◆ Records to use ◆

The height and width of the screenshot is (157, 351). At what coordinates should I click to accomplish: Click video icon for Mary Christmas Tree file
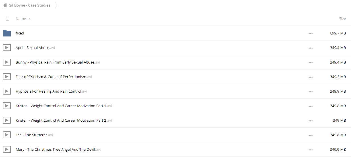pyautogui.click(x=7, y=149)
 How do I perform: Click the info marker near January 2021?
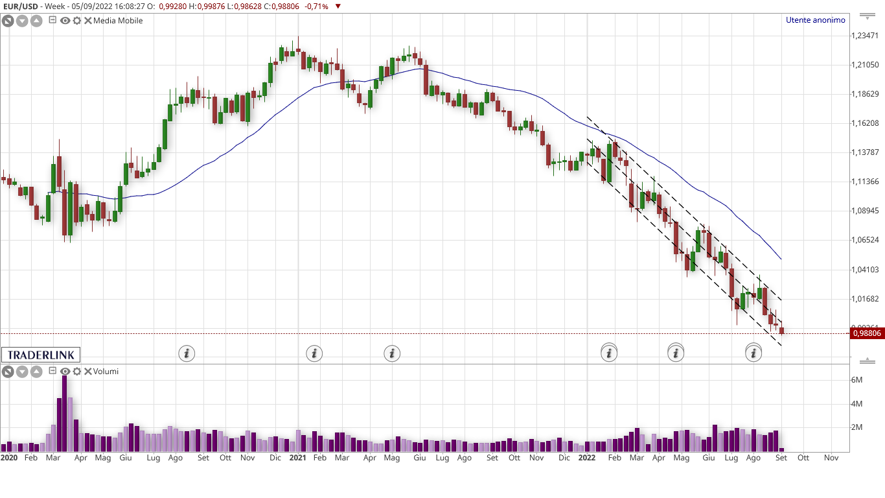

--

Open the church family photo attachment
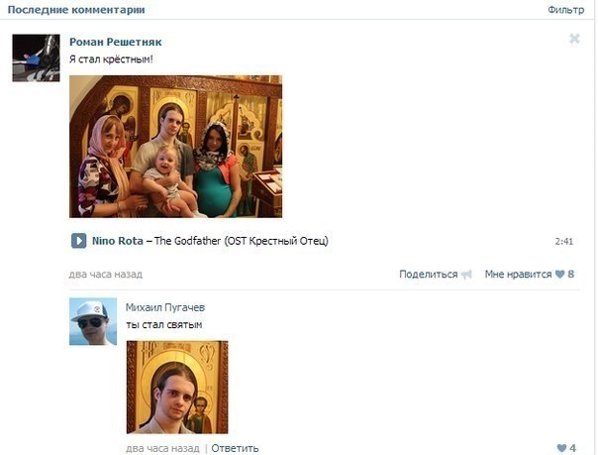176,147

...

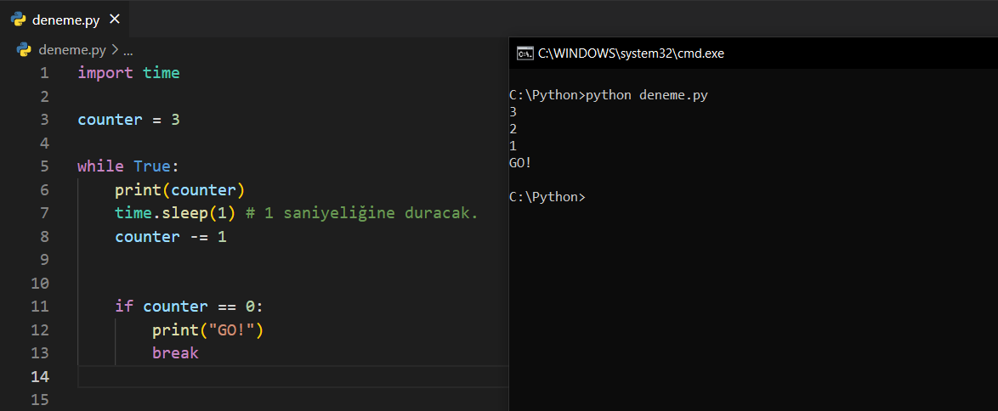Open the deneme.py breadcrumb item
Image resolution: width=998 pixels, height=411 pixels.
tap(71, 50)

◆ Required work ◆
The expected output is the lines above from the one containing "The height and" to the one containing "How do I perform: Click", both ends included, reproduced exactly with every picture left out.

◆ Reply ◆
The height and width of the screenshot is (157, 351). At what coordinates should I click to accomplish: Click video icon for Mary Christmas Tree file
pyautogui.click(x=7, y=149)
 How do I perform: Click the info marker near January 2021?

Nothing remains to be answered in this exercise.